Saved entries:

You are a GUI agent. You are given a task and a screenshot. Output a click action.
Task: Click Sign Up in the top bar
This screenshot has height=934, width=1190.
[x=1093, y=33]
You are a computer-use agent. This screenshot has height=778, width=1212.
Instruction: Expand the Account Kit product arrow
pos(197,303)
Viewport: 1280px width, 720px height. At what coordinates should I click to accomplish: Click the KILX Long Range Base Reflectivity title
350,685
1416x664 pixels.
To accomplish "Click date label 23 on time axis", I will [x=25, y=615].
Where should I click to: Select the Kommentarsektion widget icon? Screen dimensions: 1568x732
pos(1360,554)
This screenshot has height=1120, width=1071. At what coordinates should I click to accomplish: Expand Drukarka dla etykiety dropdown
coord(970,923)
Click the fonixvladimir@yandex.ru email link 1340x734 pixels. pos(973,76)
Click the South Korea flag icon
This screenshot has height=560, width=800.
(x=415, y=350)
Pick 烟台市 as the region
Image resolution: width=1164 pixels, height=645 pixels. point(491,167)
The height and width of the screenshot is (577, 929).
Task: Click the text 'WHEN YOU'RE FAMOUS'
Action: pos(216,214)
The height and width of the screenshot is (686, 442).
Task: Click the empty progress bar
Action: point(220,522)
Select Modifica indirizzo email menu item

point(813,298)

EXERCISE DIRECTIONS
Each entry is to be retyped precisely as it stands.

WRITTEN RESPONSE
You are a GUI agent. You are given a task and a screenshot. Output a click action.
Task: Click Sign Up in the top bar
This screenshot has height=934, width=1190.
[x=1093, y=33]
You are a computer-use agent. This screenshot has height=778, width=1212.
Instruction: Expand the Account Kit product arrow
pos(197,303)
Viewport: 1280px width, 720px height. At what coordinates should I click to accomplish: Click the KILX Long Range Base Reflectivity title
350,685
1416x664 pixels.
To accomplish "Click date label 23 on time axis", I will [x=25, y=615].
Where should I click to: Select the Kommentarsektion widget icon? Screen dimensions: 1568x732
pos(1360,554)
This screenshot has height=1120, width=1071. At what coordinates should I click to accomplish: Expand Drukarka dla etykiety dropdown
coord(970,923)
Click the fonixvladimir@yandex.ru email link 1340x734 pixels. pos(973,76)
Click the South Korea flag icon
This screenshot has height=560, width=800.
(x=415, y=350)
Pick 烟台市 as the region
Image resolution: width=1164 pixels, height=645 pixels. point(491,167)
The height and width of the screenshot is (577, 929).
Task: Click the text 'WHEN YOU'RE FAMOUS'
Action: pos(216,214)
The height and width of the screenshot is (686, 442).
Task: Click the empty progress bar
Action: point(220,522)
Select Modifica indirizzo email menu item

point(813,298)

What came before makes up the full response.